● **YOUR TASK**:
In the entries below, identify every line with the string "each" and copy it.

● **DATA EXCERPTS**:
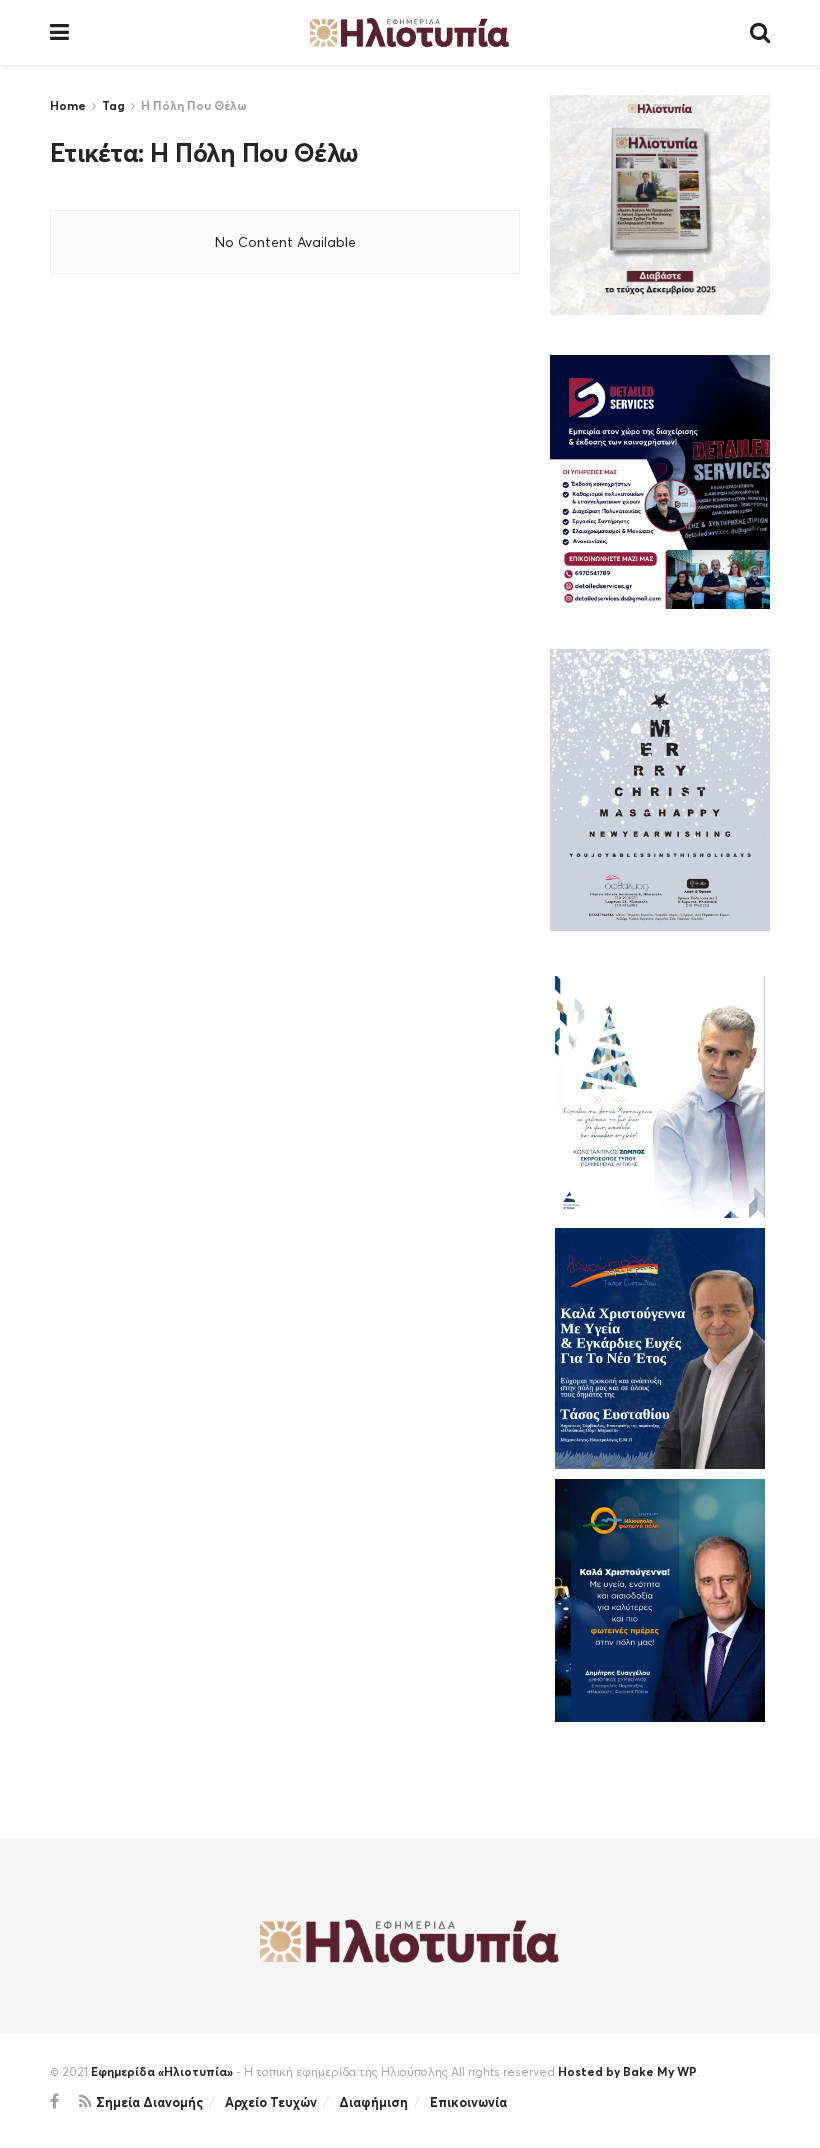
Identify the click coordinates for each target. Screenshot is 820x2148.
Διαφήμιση (373, 2102)
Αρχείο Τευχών (271, 2102)
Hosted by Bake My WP (627, 2071)
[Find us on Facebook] (54, 2101)
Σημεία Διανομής (149, 2102)
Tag (113, 105)
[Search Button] (760, 32)
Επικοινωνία (468, 2102)
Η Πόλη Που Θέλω (194, 105)
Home (68, 105)
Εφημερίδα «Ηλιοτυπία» (162, 2071)
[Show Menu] (59, 32)
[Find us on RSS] (85, 2101)
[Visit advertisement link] (660, 205)
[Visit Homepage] (410, 32)
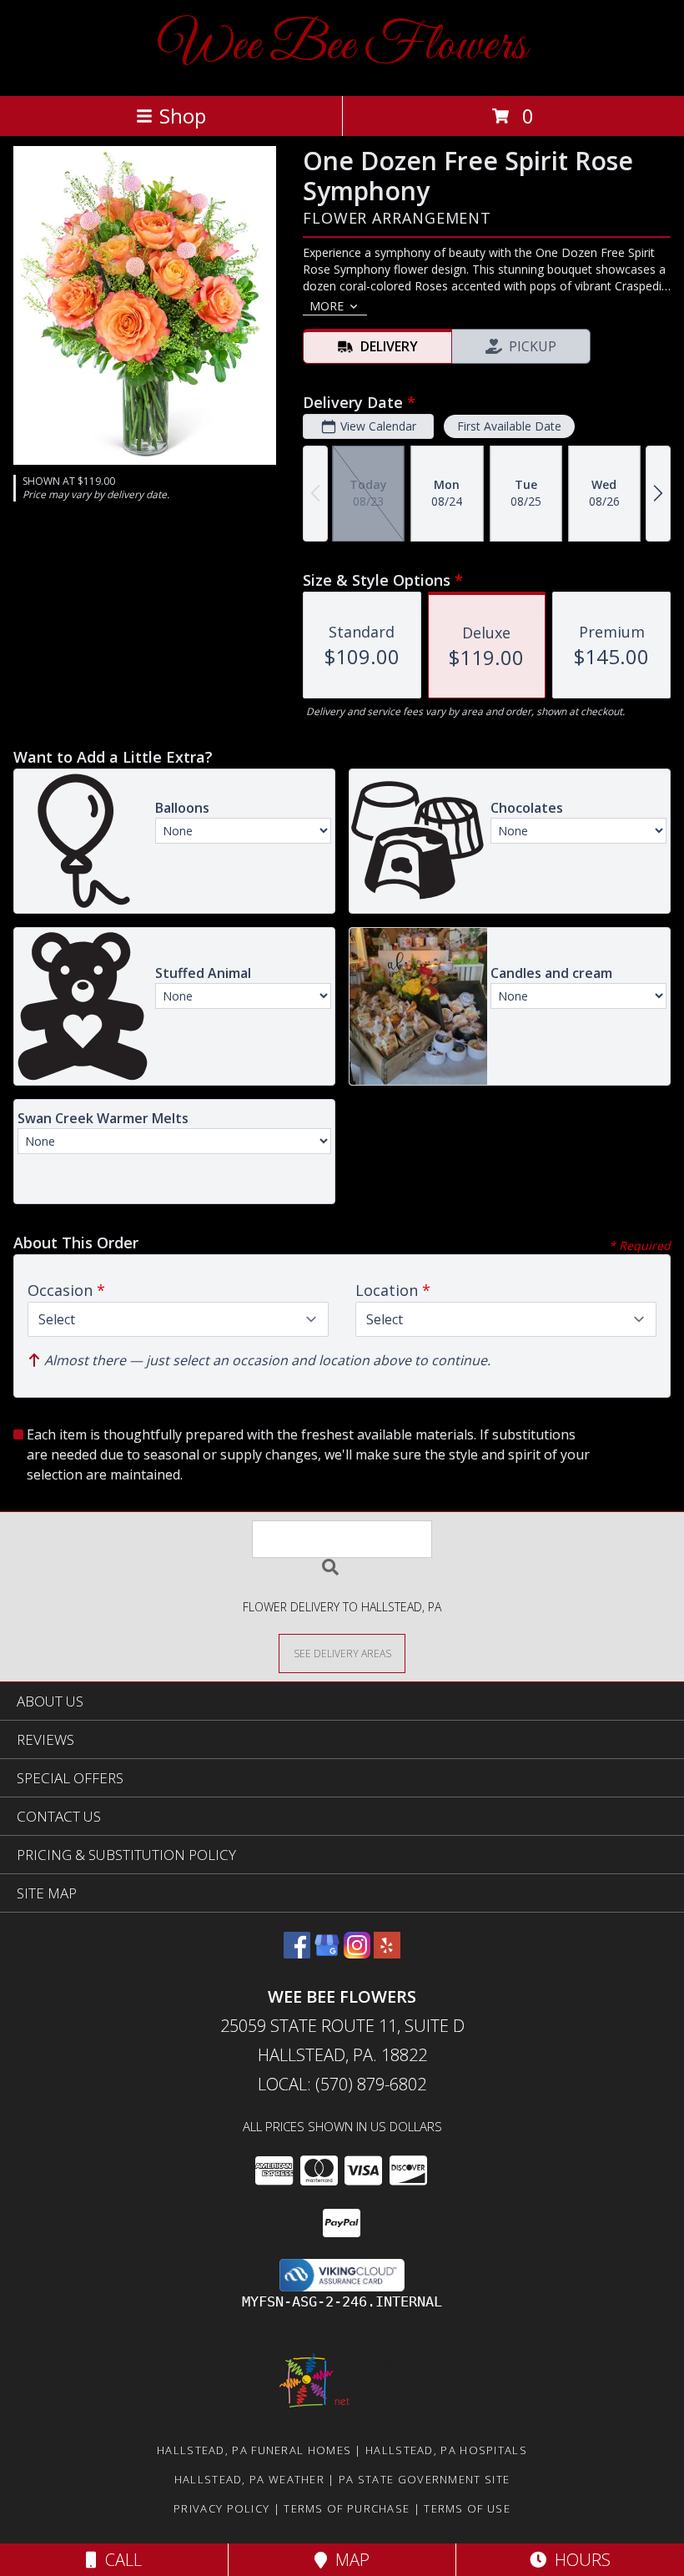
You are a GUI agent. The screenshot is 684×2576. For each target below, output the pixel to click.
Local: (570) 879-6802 (342, 2084)
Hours (578, 2559)
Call (119, 2559)
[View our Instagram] (357, 1953)
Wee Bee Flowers (342, 46)
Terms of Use (467, 2508)
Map (348, 2559)
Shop (182, 115)
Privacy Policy (221, 2508)
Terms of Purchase (347, 2508)
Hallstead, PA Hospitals (446, 2450)
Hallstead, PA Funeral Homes (254, 2450)
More (326, 306)
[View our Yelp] (387, 1953)
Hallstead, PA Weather (249, 2479)
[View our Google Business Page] (327, 1953)
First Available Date (509, 426)
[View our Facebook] (297, 1953)
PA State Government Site (424, 2479)
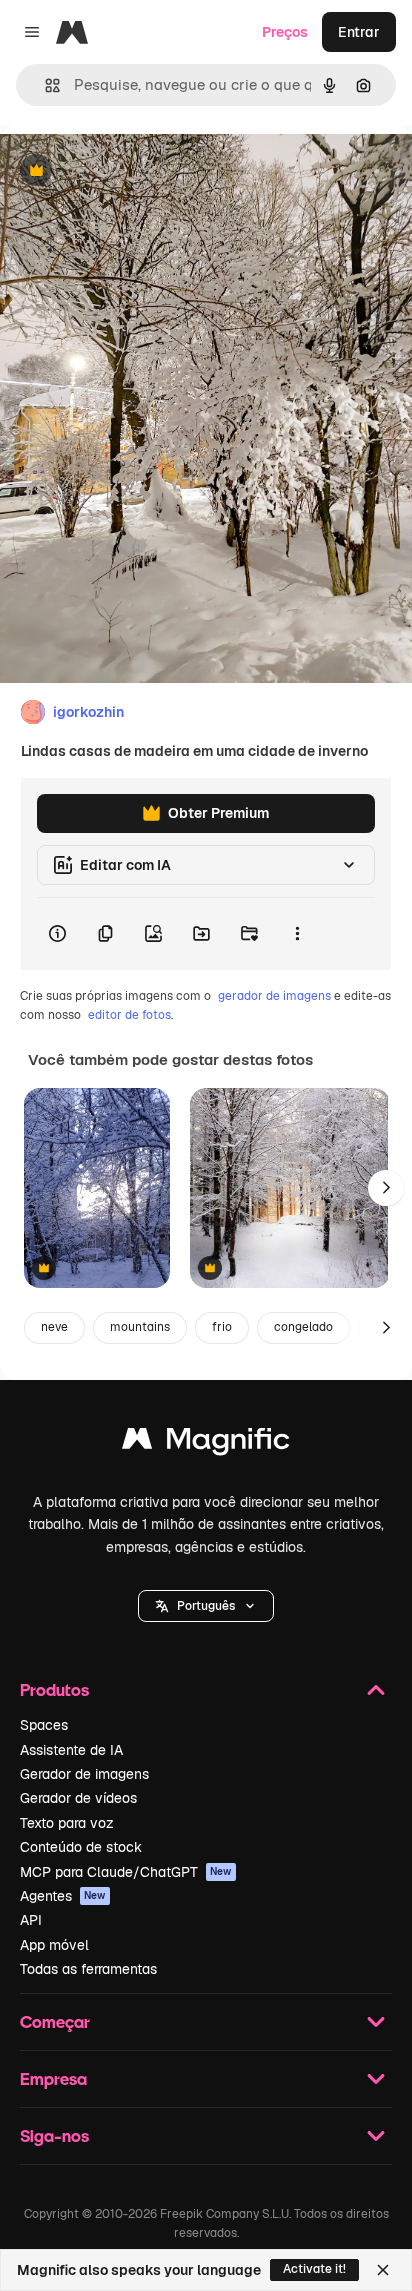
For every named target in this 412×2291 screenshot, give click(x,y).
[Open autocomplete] (44, 85)
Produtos (54, 1689)
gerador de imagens (274, 996)
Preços (285, 32)
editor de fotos (129, 1015)
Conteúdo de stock (81, 1847)
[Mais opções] (297, 934)
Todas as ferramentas (88, 1969)
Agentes (63, 1896)
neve (54, 1327)
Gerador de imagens (84, 1774)
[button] (206, 1606)
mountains (140, 1327)
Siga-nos (54, 2135)
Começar (55, 2021)
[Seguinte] (386, 1188)
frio (222, 1327)
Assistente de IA (71, 1750)
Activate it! (314, 2269)
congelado (303, 1327)
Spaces (44, 1725)
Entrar (359, 32)
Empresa (53, 2078)
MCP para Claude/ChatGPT (126, 1872)
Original (128, 171)
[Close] (383, 2270)
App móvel (54, 1945)
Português (206, 1606)
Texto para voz (67, 1823)
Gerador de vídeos (78, 1798)
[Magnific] (206, 1443)
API (31, 1920)
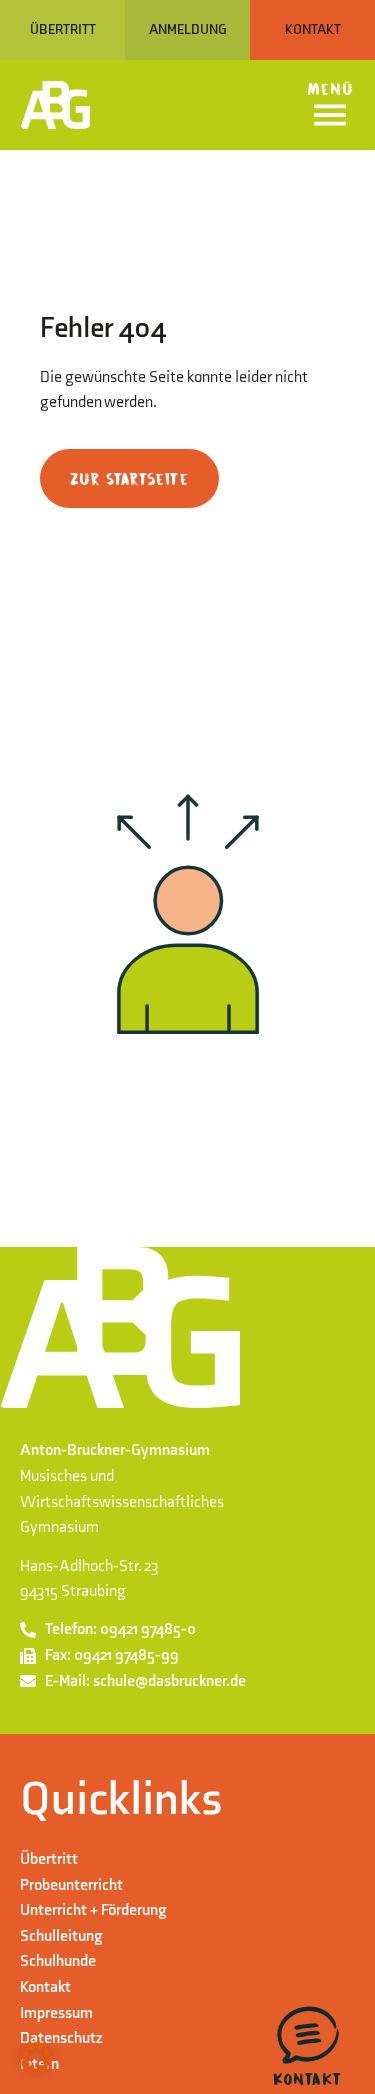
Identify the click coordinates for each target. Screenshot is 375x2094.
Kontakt (45, 1987)
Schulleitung (61, 1936)
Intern (39, 2064)
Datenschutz (61, 2038)
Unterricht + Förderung (93, 1910)
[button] (36, 2058)
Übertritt (49, 1859)
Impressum (56, 2013)
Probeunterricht (71, 1885)
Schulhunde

● **WORKED SOLUTION**:
Identify the click coordinates for each target. Screenshot is 820x2148.
You are a GUI agent. The screenshot is 684×2576. For each target below, output the pixel to click.
Identify the click coordinates for each target. Screenshot is 375x2094.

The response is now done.